CoPeD-Advancing Multi-Robot Collaborative Perception: A Comprehensive Dataset in Real-World Environments
Yang Zhou, Long Quang, Carlos Nieto-Granda, Giuseppe Loianno
TL;DR
CoPeD addresses the lack of real-world multi-robot collaborative perception data by providing a heterogeneous air-ground dataset with multiple modalities and synchronized pose data. It introduces a comprehensive hardware setup, indoor and outdoor sequences, calibration pipelines, and zero-shot annotation pipelines to support a range of tasks from depth/semantic estimation to sensor fusion. The dataset enables robust cross-robot collaboration studies and goes beyond BEV-focused scenarios by leveraging air-ground viewpoints. This resource is positioned to accelerate research in robust, real-world multi-robot perception and autonomy.
Abstract
In the past decade, although single-robot perception has made significant advancements, the exploration of multi-robot collaborative perception remains largely unexplored. This involves fusing compressed, intermittent, limited, heterogeneous, and asynchronous environmental information across multiple robots to enhance overall perception, despite challenges like sensor noise, occlusions, and sensor failures. One major hurdle has been the lack of real-world datasets. This paper presents a pioneering and comprehensive real-world multi-robot collaborative perception dataset to boost research in this area.
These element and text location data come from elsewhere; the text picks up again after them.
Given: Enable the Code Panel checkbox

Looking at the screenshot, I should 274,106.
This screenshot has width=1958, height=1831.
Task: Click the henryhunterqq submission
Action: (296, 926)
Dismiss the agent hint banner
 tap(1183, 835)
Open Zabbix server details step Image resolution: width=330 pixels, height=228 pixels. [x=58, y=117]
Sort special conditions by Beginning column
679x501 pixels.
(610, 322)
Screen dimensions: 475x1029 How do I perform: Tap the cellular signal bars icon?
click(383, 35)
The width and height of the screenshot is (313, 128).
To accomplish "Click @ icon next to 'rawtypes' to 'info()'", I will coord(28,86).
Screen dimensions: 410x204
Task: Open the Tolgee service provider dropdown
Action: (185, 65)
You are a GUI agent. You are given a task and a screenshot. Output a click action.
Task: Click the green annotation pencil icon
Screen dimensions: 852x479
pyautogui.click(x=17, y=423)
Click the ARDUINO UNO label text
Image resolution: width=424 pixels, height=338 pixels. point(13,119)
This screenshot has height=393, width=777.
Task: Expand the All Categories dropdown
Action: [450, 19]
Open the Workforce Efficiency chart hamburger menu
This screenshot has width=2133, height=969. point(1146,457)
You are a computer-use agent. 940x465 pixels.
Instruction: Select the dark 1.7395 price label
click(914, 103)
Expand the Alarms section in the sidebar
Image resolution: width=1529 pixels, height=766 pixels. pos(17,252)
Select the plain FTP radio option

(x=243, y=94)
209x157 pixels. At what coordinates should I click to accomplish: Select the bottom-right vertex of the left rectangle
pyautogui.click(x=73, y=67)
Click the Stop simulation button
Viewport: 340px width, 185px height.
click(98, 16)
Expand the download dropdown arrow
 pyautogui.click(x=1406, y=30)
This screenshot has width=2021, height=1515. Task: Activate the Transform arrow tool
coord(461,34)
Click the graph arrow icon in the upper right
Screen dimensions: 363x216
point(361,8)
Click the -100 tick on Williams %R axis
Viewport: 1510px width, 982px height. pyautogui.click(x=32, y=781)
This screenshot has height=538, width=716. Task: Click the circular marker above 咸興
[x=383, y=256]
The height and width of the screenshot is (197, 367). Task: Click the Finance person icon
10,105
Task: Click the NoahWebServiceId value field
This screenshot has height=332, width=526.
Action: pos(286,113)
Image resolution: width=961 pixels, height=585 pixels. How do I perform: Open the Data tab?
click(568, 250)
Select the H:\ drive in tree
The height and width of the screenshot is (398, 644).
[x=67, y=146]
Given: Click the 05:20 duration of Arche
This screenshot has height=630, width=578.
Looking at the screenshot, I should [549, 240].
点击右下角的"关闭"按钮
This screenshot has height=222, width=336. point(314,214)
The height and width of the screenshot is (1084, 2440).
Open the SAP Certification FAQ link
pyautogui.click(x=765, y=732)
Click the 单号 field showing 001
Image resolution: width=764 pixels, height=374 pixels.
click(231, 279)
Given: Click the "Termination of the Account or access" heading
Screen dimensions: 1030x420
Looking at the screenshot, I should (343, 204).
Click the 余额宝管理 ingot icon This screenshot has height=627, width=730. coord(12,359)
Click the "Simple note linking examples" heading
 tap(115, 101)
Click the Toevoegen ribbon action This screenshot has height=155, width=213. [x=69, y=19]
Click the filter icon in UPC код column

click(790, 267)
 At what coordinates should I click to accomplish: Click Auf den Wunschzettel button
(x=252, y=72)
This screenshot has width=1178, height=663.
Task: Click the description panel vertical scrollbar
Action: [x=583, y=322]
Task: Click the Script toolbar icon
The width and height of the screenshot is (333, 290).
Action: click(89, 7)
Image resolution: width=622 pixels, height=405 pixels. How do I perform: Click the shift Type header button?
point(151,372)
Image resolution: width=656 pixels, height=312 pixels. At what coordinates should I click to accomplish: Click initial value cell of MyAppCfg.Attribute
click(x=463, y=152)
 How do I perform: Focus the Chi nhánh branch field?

Our dataset leverages the untapped potential of air-ground robot collaboration featuring distinct spatial viewpoints, complementary robot mobilities, coverage ranges, and sensor modalities. It features raw sensor inputs, pose estimation, and optional high-level perception annotation, thus accommodating diverse research interests. Compared to existing datasets predominantly designed for Simultaneous Localization and Mapping (SLAM), our setup ensures a diverse range and adequate overlap of sensor views to facilitate the study of multi-robot collaborative perception algorithms. We demonstrate the value of this dataset qualitatively through multiple collaborative perception tasks. We believe this work will unlock the potential research of high-level scene understanding through multi-modal collaborative perception in multi-robot settings.